各自治体で学校の働き方改革が十分に進んでいない中での導入は、働き方改革に逆効果をもたらすとした。

署名を受け取った藤原誠文科次官は「法案として考えているのは、休日のまとめ取りをするための1年単位の変形労働時間制であり、その活用についての不安や疑問点などの懸念を払拭(ふっしょく)するために、文科省としてきちんと丁寧に説明する。仮に法案が通れば、制度設計を具体化させていきたい」と応じた。

その後開かれた記者会見で、斉藤氏は「変形労働時間制が導入され、定時が延びれば、学校現場ではノンストップ労働、エンドレス労働の現状がますます悪化する。こんな働き方では多くの教員が死んでしまうし、そんな職場を若者は目指さない。一体なぜ、法改正をしようとしているのか、さっぱり分からない。日本の公教育が崩壊しかねない分岐点に来ている」と語気を強めた。

署名活動の発起人の一人であり、教員である夫を過労死で亡くした工藤祥子氏は「変形労働時間制が学校現場で運用され、過労死が起きてしまったときに、責任は誰にあるのか。文科省は教育委員会への指導や運用の具体策を出した上で、きちんと説明すべきだ」と述べた。

記者会見に同席した内田良名古屋大学准教授は、石川県の公立学校における月ごとの勤務時間をグラフで示し、「8月でも教員は時間外労働をしており、8月は閑散期と言えない。そもそも、国や多くの自治体はそうしたデータすらも持ち合わせていない。教員にとって8月は年次有給休暇を取得しやすい時期だが、変形労働時間制によって、その分の年次有給休暇はどこへ行くのかなど、議論が不十分だ」と指摘した。

また、同じく記者会見に同席した嶋﨑量弁護士は「民間の変形労働時間制は本来、労使協定を結ばなければ導入できないが、公務員である教員はそれができず、歯止めがかからない恐れがある。変形労働時間制は割増賃金を抑制するためのもので、長時間労働を抑制するものではないのに、教員に対してはなぜか労働時間を短くするものとして導入されようとしている。こんなばかな話はない」と法案を問題視した。
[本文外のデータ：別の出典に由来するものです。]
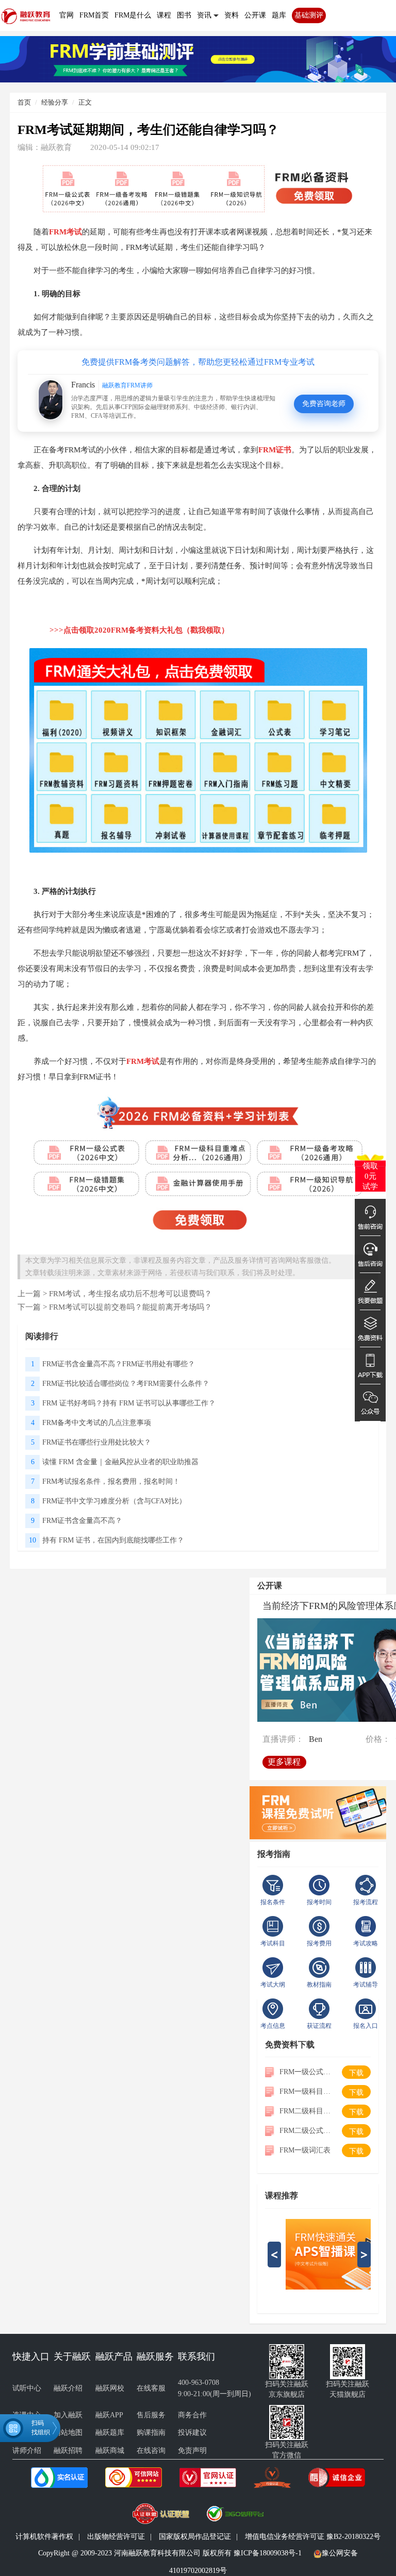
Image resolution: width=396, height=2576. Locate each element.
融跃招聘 (68, 2450)
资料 (231, 15)
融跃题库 (109, 2432)
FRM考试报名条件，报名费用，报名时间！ (111, 1481)
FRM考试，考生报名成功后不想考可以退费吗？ (130, 1293)
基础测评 (308, 15)
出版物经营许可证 (116, 2536)
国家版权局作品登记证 (195, 2536)
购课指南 (151, 2432)
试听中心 (26, 2388)
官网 (66, 15)
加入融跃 (68, 2415)
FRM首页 (94, 15)
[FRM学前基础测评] (198, 58)
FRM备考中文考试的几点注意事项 (96, 1423)
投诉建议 (192, 2432)
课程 (164, 15)
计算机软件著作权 (44, 2536)
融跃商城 (109, 2450)
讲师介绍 (26, 2450)
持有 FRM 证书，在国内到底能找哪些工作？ (113, 1540)
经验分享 (54, 102)
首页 (24, 102)
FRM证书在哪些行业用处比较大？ (96, 1442)
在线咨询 (151, 2450)
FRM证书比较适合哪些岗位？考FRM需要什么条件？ (125, 1383)
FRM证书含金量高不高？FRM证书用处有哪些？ (118, 1364)
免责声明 (192, 2450)
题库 (279, 15)
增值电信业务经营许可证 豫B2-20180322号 (313, 2536)
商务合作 (192, 2415)
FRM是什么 (132, 15)
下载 (356, 2073)
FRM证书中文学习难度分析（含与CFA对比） (114, 1501)
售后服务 (151, 2415)
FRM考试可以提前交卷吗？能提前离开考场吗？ (130, 1306)
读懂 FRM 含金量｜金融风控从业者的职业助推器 (120, 1462)
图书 (184, 15)
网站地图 (68, 2432)
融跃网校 (109, 2388)
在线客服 (151, 2388)
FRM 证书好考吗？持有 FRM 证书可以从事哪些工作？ (129, 1403)
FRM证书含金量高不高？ (82, 1520)
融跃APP (109, 2415)
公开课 (255, 15)
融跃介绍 (68, 2388)
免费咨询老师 (323, 404)
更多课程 (284, 1761)
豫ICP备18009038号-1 (268, 2553)
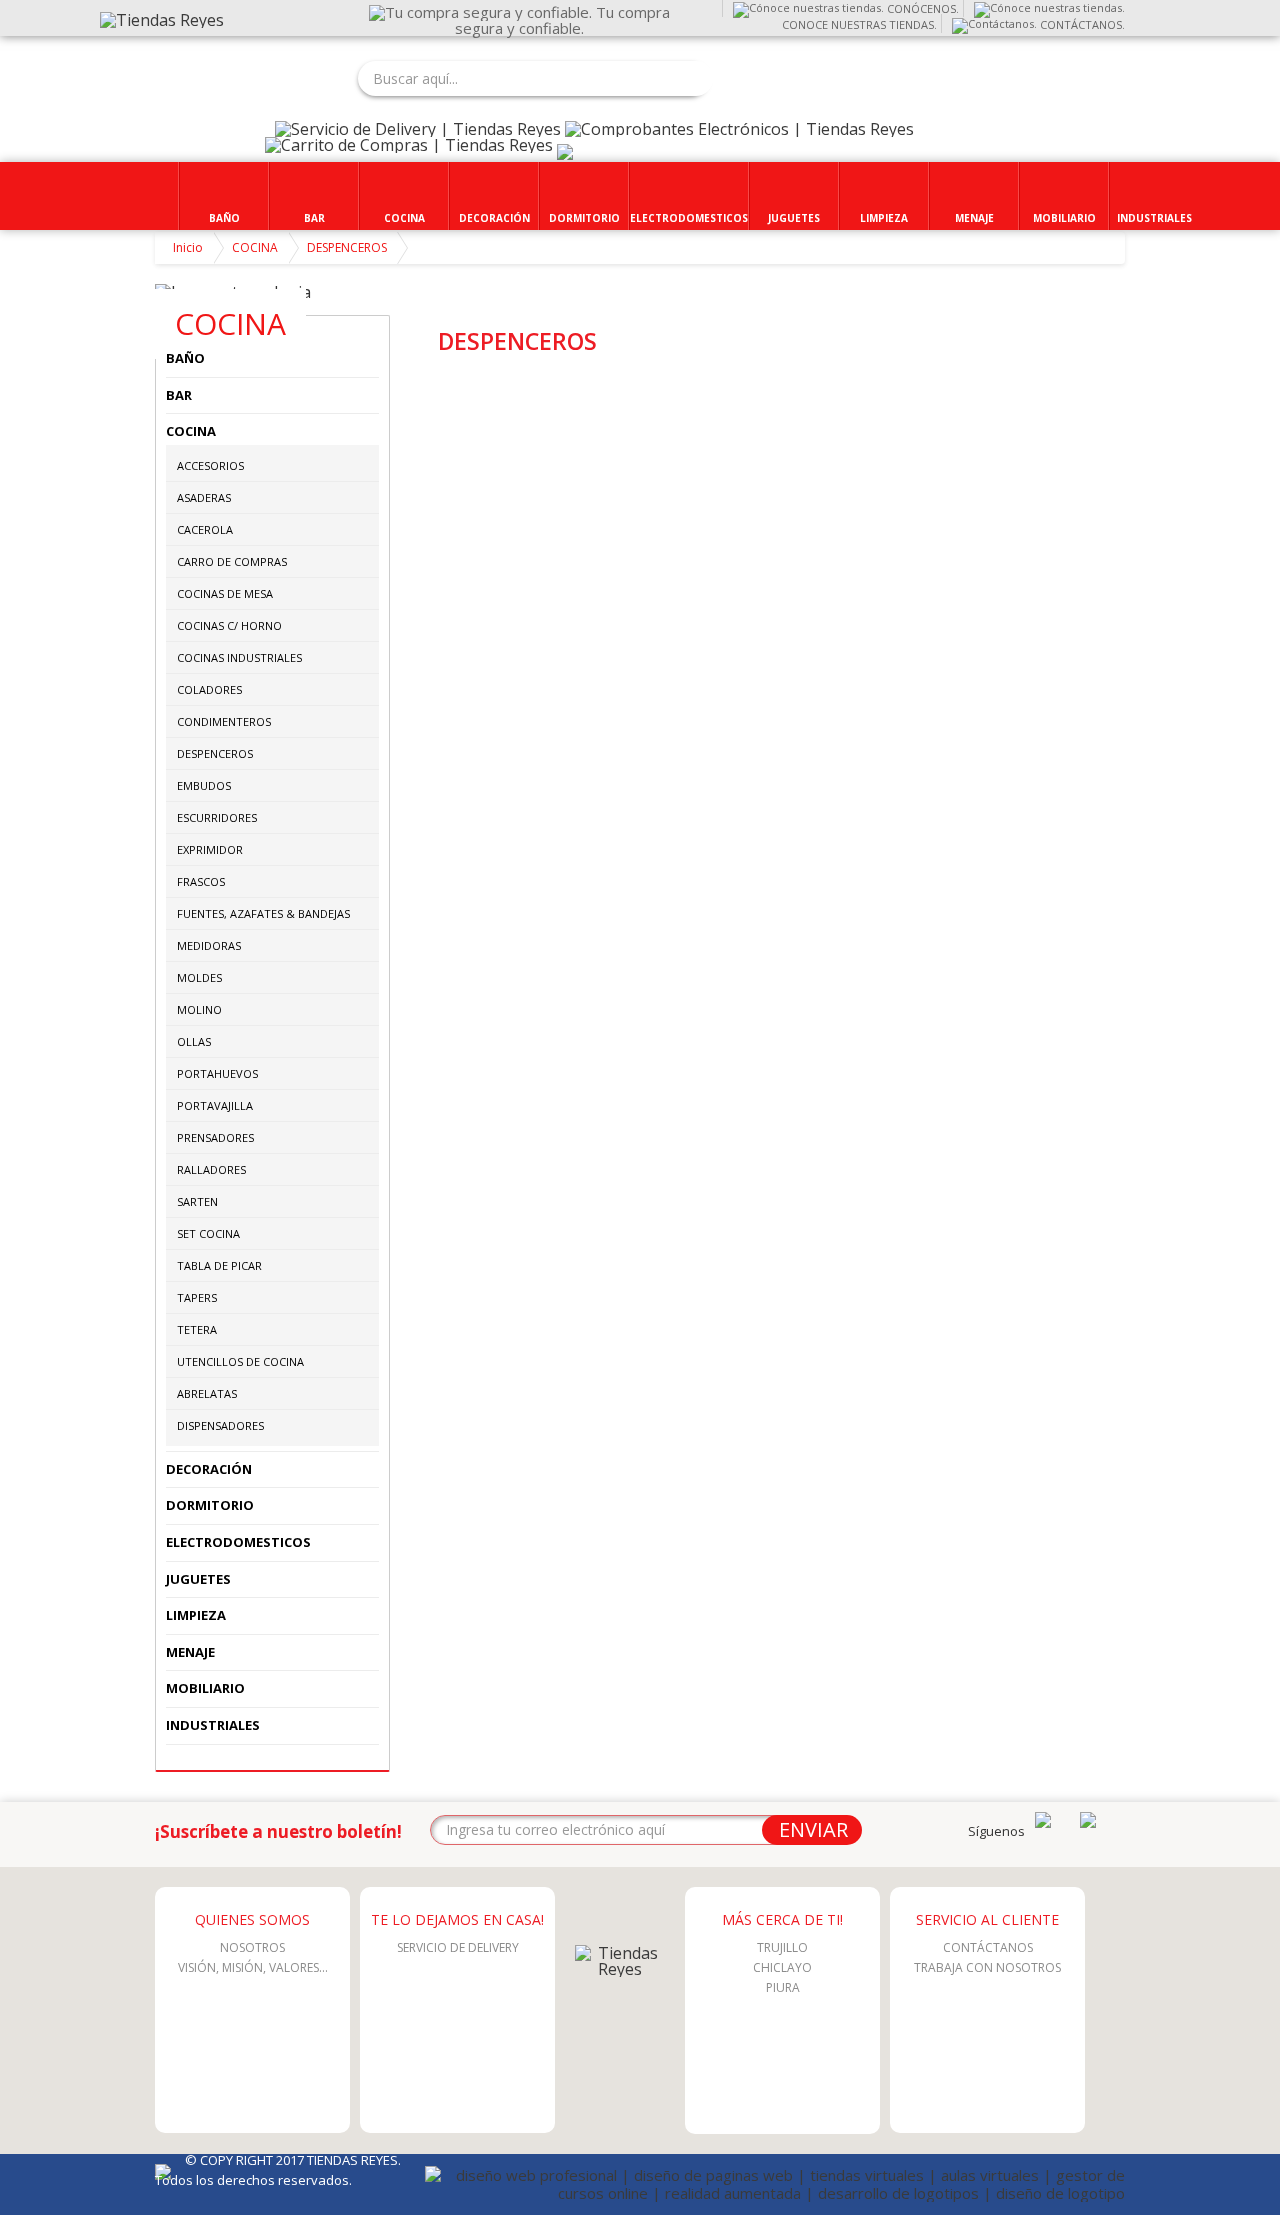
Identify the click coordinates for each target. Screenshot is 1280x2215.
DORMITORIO (210, 1505)
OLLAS (194, 1041)
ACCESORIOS (210, 465)
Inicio (188, 247)
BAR (179, 395)
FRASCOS (201, 881)
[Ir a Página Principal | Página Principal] (620, 1969)
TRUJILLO (782, 1947)
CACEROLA (205, 529)
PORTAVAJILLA (215, 1105)
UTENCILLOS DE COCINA (240, 1361)
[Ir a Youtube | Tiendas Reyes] (1043, 1822)
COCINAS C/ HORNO (229, 625)
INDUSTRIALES (213, 1725)
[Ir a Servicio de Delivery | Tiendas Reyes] (418, 129)
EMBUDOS (204, 785)
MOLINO (199, 1009)
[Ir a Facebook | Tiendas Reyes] (1088, 1822)
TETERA (197, 1329)
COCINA (255, 247)
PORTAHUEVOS (217, 1073)
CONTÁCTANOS (988, 1947)
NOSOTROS (252, 1947)
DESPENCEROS (347, 247)
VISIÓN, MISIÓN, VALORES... (253, 1967)
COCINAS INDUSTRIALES (239, 657)
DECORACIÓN (209, 1469)
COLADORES (209, 689)
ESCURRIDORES (217, 817)
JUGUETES (198, 1579)
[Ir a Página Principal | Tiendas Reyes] (162, 20)
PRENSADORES (215, 1137)
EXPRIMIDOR (210, 849)
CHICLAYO (782, 1967)
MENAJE (190, 1652)
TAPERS (197, 1297)
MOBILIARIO (205, 1688)
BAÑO (185, 358)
10月18日に閣議決定した給特法改正案では、公立学校教員の超過勤務時間の上限を1カ月45時間、年360時間以内と定めた文科省の「上限ガイドライン」を、文科大臣が策定する「指針」に格上げした上で、1年単位の変形労働時間制を、自治体が条例を定めて導入できるようにすることを目指している。

変形労働時間制によって、教員は授業のある学期中の勤務時間が延びる分、業務時間が比較的短いとされる夏休み中に、休日のまとめ取りをできるようにする狙いがある。